**Brief:** Where the material below has a line containing "Instruction: Show info", start repeating exactly, and keep going through the line containing "Click the NumPorts column header", with no other lines.

**Source material:**

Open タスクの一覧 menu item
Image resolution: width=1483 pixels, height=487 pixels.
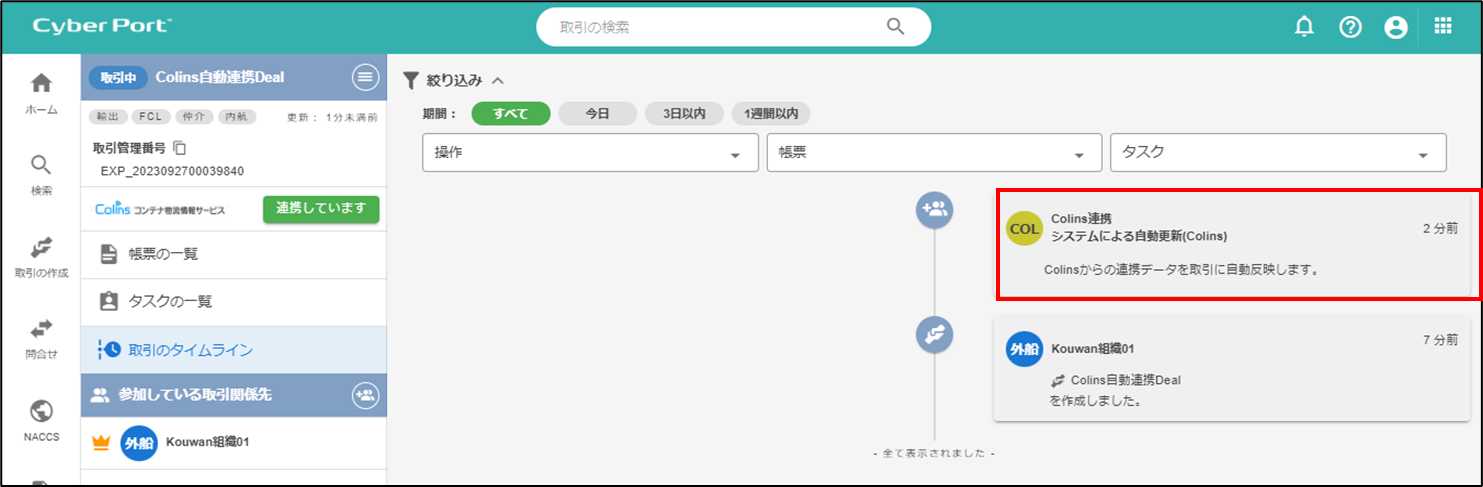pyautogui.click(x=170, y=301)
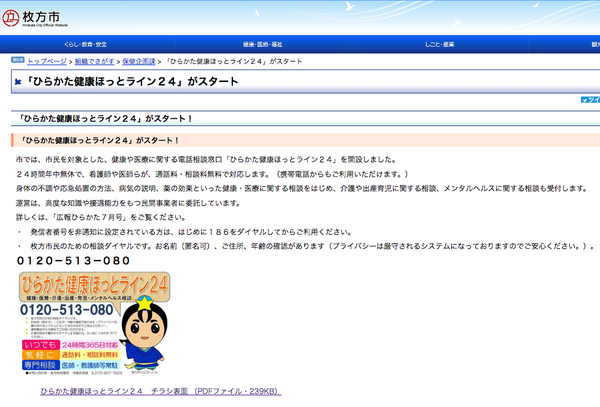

* * *

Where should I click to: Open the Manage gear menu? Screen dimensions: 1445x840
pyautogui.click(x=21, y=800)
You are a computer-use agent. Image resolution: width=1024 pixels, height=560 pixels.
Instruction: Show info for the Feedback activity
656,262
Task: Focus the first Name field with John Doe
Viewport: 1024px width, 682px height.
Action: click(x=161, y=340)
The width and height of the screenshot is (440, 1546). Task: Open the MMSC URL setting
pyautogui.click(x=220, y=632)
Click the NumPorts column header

---

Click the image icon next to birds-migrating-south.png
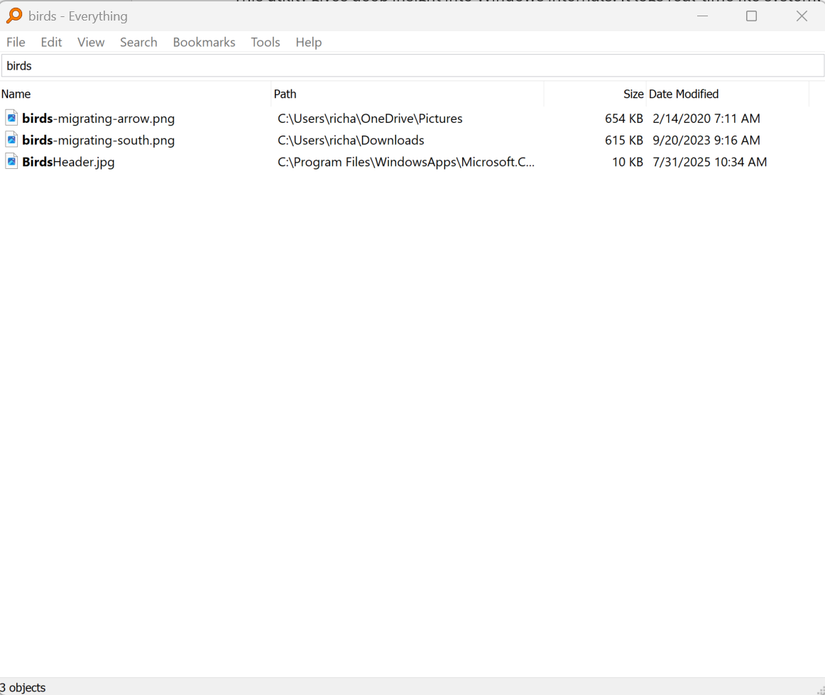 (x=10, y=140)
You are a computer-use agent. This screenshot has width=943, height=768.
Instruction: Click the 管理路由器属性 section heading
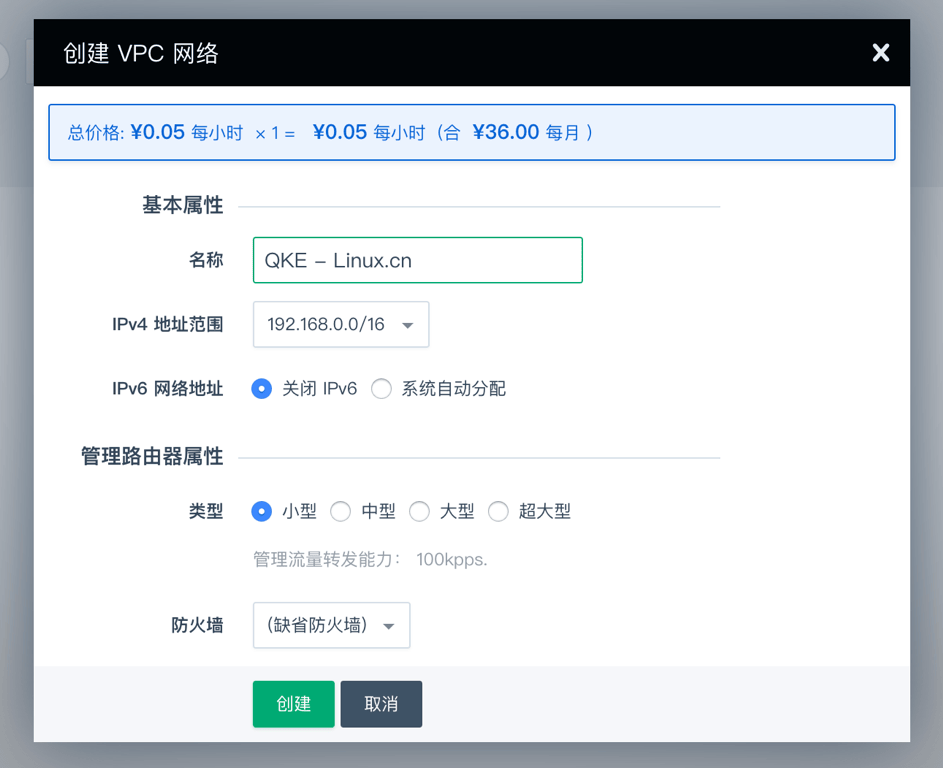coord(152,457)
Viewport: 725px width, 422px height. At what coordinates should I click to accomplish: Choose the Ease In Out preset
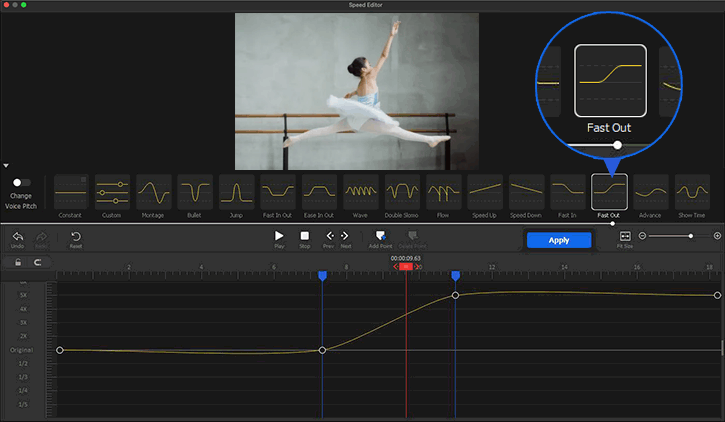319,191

**Answer section:**
Instruction: Show info for the Feedback activity
656,262
Task: Focus the first Name field with John Doe
Viewport: 1024px width, 682px height.
Action: click(x=161, y=340)
The width and height of the screenshot is (440, 1546). Task: Open the MMSC URL setting
pyautogui.click(x=220, y=632)
Click the NumPorts column header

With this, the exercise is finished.